Infine, sempre da ESMO, si avrebbero attestazioni di efficacia nel trattamento di forme di carcinoma polmonare non a piccole cellule (NSCLC) localmente avanzato o metastatico con mutazione EGFR, un altro indicatore di malattia, con osimertinib, oggi considerato un nuovo standard terapeutico. Il quale godrebbe di migliore tollerabilità e risposta al trattamento nettamente superiori rispetto ad altri regimi attualmente utilizzati (erlotinib o gefitinib).

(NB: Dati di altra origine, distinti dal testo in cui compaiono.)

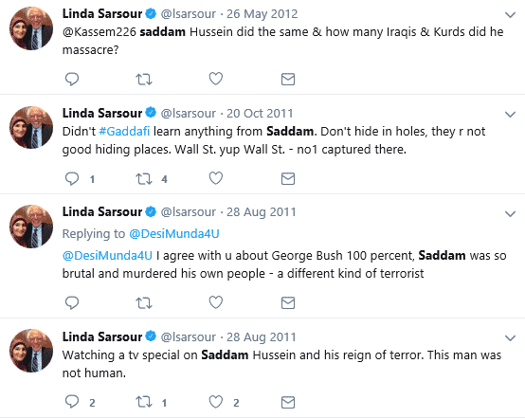
Task: Open the @lsarsour handle on the first tweet
Action: coord(189,14)
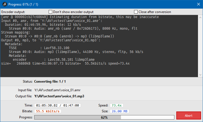203x122 pixels.
Task: Click the input file path voice_01.amr
Action: coord(57,90)

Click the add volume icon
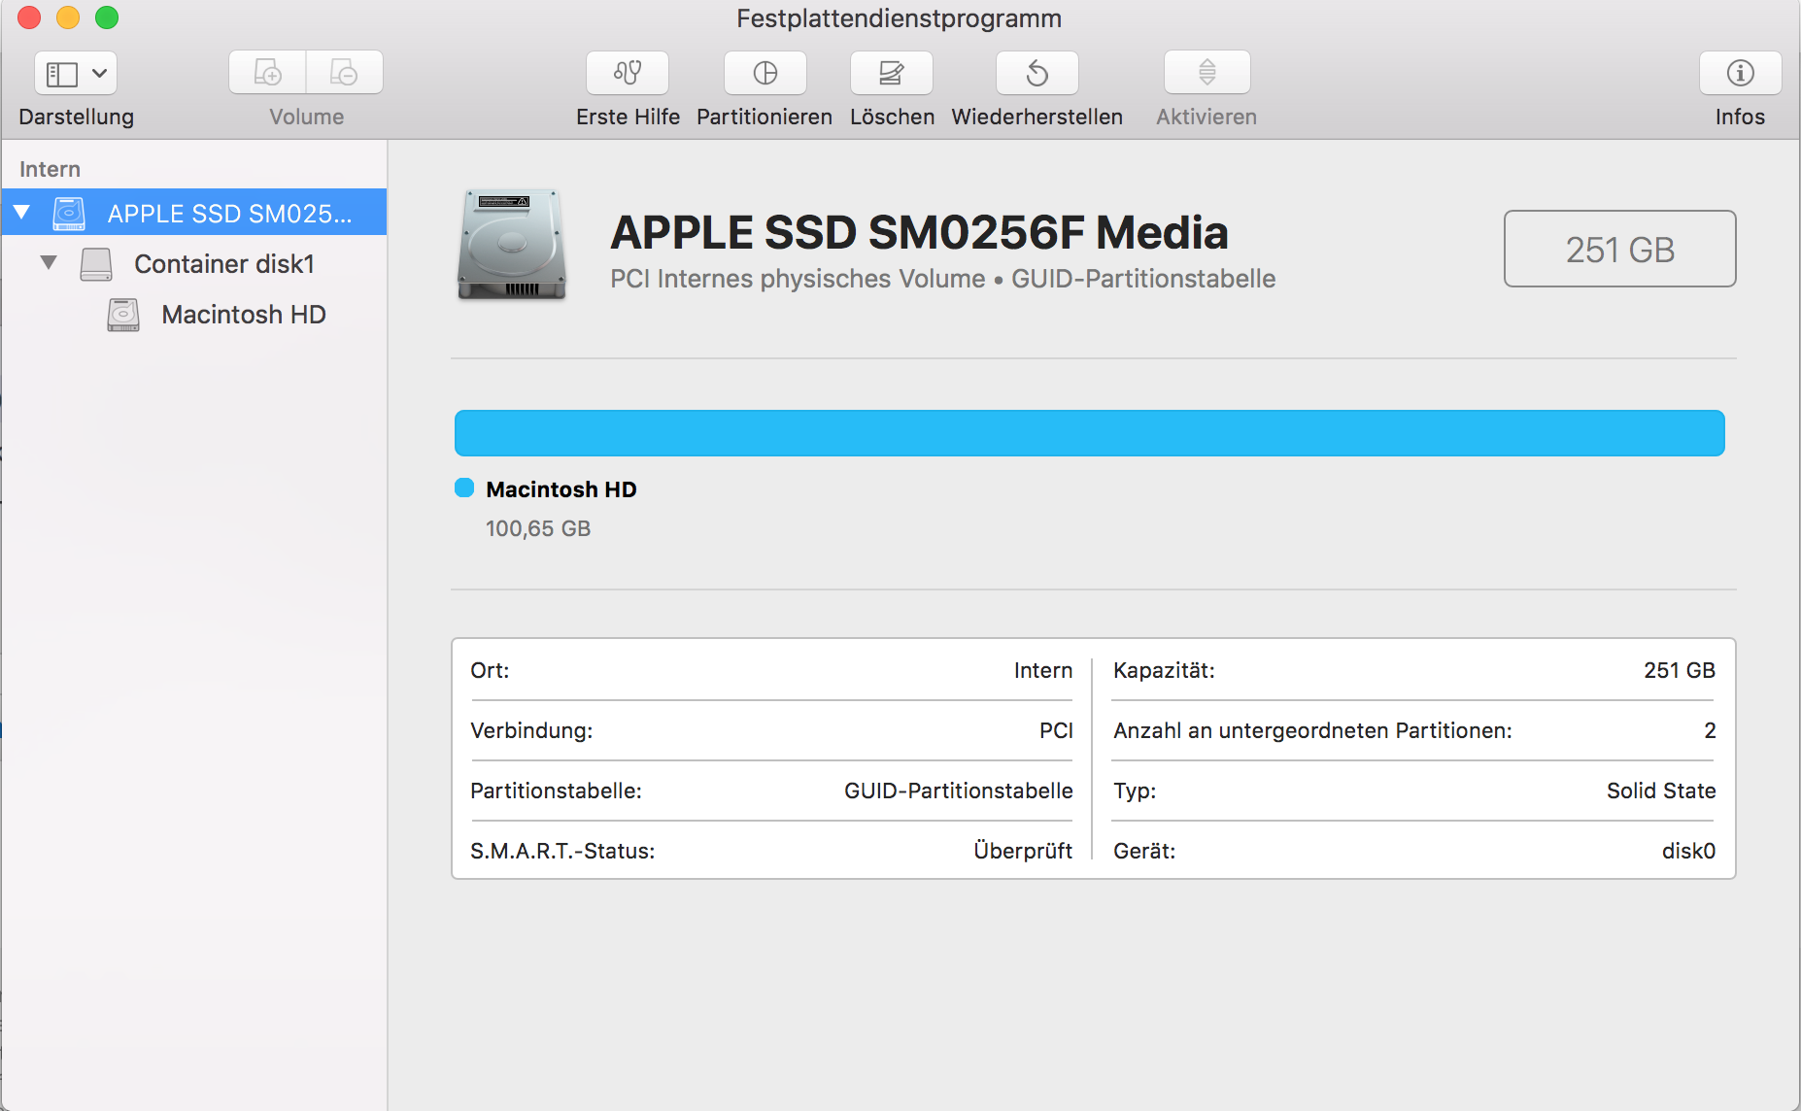click(267, 73)
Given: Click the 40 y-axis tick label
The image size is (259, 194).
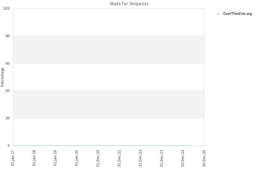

Osimertinib è approvato in oltre 50 Paesi, compresi gli USA, l’UE, il Giappone e la Cina, anche come terapia di seconda linea in caso di NSCLC avanzato in progressione, dopo un precedente trattamento.

di Francesca Morelli

 

Novità anche per la fibrosi polmonare idiopatica

Oltre al tumore al polmone, ci sono altre gravi malattie che lo possono colpire, come la fibrosi polmonare idiopatica (IPF), una malattia con prognosi infausta e mortalità del 50% a 3 anni dalla diagnosi. Oggi però un nuovo farmaco, il Nintedanib, usato in combinazione con pirfenidone, sembrerebbe efficace (rispetto al solo Nintedanib) nel rallentare la progressione della malattia, secondo i dati emersi da uno studio randomizzato di 12 settimane (INJOURNEY), pubblicati sull’American Journal of Respiratory and Critical Care Medicine, garantendo un profilo di sicurezza e tollerabilità della terapia associata in linea con quelli di singoli farmaci già noti. Possibili alcuni effetti collaterali, giudicati comunque gestibili nella maggior parte dei pazienti, come diarrea, nausea e vomito, più probabili se il nuovo farmaco viene combinato a pirfenidone. «I risultati dello studio – ha dichiarato Carlo Vancheri, Professore ordinario di Malattie dell’Apparato Respiratorio dell’Università di Catania e Direttore del Centro di Riferimento Regionale per le Malattie Rare del Polmone – sono rassicuranti e a favore di ricerche su regimi d’associazione a base di nintedanib nel trattamento della IPF». Dunque, la speranza è ora affidata alla ricerca.  F. M.